# Forum Home Renovation Stairs, Steps and Ramps  New external staircase from high deck

## KANDL

Hi all,  
We're in the process of doing a rather major make-over of our back yard, and as part of it want to run a new staircase off our back deck in order to improve access into the yard.  Have attached a photo of the back of the house and my own (obviously not to scale) dodgy drawing of where we are wanting to run the new staircase, including a landing (purely for aesthetic purposes).   
At the moment we're getting quotes back for our landscaping that are in excess of $40k (gotta love a sloping block), so am looking into whether there are any jobs we could have a go at ourselves.   
I've been quoted $3k to have this new staircase done, in treated pine, with no landing.

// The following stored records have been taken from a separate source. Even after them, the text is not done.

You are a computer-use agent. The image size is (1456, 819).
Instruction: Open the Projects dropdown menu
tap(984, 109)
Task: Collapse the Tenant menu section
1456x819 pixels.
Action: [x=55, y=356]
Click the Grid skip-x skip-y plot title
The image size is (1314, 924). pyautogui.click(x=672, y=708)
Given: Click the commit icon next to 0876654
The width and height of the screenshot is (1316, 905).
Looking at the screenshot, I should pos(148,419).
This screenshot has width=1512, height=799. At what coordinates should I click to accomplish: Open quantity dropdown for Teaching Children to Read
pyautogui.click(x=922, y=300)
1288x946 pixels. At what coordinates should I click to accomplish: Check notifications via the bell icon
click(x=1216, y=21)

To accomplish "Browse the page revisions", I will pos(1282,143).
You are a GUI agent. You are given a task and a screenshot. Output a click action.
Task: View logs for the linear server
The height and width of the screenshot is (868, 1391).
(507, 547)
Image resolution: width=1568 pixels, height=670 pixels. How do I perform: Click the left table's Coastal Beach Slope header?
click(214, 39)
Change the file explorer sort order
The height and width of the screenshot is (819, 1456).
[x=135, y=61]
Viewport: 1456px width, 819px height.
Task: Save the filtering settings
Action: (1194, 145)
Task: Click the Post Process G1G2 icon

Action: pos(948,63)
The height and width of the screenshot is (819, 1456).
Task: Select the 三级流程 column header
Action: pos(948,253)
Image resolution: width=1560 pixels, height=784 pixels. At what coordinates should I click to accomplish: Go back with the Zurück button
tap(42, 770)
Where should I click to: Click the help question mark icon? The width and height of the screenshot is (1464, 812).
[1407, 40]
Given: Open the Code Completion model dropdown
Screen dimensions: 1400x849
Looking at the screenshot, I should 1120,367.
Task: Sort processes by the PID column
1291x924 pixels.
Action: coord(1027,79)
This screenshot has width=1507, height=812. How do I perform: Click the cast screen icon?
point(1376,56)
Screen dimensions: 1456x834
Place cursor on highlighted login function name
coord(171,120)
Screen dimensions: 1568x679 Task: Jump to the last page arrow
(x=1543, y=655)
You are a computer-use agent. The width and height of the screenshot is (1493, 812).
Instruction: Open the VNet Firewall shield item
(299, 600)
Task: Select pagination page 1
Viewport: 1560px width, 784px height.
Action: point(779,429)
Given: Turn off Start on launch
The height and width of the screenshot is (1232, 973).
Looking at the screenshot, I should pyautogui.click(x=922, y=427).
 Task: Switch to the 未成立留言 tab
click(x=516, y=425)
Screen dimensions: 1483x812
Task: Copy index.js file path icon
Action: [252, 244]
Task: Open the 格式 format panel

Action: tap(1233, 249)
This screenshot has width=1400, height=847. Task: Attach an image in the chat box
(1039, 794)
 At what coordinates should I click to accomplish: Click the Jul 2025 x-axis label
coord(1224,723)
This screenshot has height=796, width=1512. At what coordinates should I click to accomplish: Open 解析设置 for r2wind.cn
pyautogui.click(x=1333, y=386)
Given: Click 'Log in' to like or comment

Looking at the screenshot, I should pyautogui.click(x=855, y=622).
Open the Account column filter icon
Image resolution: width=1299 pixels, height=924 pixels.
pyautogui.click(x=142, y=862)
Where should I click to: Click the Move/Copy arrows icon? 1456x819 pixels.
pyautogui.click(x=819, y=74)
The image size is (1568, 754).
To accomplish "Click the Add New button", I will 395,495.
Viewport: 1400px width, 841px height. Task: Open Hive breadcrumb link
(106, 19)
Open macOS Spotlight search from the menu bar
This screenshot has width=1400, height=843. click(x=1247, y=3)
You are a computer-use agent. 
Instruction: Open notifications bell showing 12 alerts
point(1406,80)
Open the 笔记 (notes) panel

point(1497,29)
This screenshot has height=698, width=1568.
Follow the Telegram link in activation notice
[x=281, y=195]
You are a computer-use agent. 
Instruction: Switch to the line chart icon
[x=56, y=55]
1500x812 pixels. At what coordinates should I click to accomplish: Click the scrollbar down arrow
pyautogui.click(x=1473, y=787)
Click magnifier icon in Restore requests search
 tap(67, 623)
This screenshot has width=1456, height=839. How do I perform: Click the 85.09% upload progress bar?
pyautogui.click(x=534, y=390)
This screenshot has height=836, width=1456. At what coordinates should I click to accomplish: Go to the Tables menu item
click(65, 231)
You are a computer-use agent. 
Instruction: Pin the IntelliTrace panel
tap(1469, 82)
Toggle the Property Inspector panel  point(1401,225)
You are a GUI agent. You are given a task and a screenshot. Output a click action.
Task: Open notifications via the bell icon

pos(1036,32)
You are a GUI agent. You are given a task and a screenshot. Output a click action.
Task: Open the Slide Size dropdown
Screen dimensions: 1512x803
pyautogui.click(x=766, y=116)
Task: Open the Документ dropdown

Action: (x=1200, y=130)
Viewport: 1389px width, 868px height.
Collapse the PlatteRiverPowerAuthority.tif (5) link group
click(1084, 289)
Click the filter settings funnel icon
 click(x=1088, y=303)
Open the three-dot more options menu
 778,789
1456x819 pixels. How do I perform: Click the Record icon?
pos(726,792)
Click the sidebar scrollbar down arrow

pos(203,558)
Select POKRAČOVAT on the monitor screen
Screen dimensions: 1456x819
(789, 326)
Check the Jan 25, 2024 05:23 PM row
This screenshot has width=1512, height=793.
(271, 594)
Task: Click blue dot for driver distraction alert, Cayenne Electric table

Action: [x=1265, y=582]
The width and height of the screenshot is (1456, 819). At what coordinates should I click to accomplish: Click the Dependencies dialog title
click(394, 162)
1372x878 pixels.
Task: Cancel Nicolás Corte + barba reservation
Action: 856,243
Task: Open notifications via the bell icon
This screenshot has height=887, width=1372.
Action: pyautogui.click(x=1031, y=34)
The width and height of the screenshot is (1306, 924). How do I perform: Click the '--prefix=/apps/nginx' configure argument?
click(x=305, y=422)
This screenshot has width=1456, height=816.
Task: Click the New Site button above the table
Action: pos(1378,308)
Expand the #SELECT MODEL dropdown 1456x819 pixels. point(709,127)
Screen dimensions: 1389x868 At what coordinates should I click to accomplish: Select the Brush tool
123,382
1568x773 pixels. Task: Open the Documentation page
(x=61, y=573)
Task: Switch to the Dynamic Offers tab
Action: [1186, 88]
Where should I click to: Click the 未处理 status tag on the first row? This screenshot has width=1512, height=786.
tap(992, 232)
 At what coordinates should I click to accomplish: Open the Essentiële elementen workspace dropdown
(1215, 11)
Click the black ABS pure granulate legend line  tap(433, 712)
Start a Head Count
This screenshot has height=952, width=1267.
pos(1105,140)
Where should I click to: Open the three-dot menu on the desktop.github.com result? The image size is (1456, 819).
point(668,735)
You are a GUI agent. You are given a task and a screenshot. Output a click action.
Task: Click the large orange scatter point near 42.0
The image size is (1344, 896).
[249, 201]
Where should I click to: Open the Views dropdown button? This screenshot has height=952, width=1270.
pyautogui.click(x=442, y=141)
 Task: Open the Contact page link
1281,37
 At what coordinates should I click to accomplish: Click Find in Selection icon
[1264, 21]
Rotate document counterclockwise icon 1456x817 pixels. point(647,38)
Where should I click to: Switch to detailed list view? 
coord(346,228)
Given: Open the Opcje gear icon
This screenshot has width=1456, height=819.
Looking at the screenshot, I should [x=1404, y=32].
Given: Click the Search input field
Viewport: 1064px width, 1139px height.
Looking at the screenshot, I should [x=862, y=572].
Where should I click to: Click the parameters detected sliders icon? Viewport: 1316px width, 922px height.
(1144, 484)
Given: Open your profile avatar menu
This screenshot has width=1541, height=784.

My question is, given the complexity of such a job, do you think it would be feasible, and would we save ourselves a fair bit of money if we had a go at it ourselves?  Are there any good online instructions regarding building staircases that I could use as a starting point?   
Appreciate thoughts / advice.   
Cheers, 
K

----------


## jago

I think $3k is a tad rich for pine but its difficult to tell how big a job it is from your picture.  
I'm not a fan of pine decks and stairs  having just demolished 75m2 of one at my house I would go metal stringers and hardwood treads Scott Metals - Products: Stair Stringers have at look at Scotts metals in Brisvegas for ideas of sizes and costs for metal stringers. Hardwood really depends on what you want and can get in Vic. 
Depending on your confidence and your DIY experience, there's a number of instuctions on stairs search the forums, but 2 straight runs with a landing is straight forward, It will increase the cost because of additional material and posts required etc. 
Good luck  :2thumbsup:

----------


## TermiMonster

You can buy ready made flights in Treated pine.  which means you would just need to make the landing (basically a small deck :Wink: ). 
Good luck
TM

----------


## KANDL

Thanks guys.  Yes, have done some surfing this afternoon and found a company in Gosford called Allwood Stairs that do kit timber stairs, so might make some enquiries there.  Does anyone know of any similar Victorian based businesses?  Might save on delivery costs... 
Will continue to look into it, but feeling more confident already that we should give it a go ourselves.   :Smilie:   Carpe diem, hey?   :Biggrin:

----------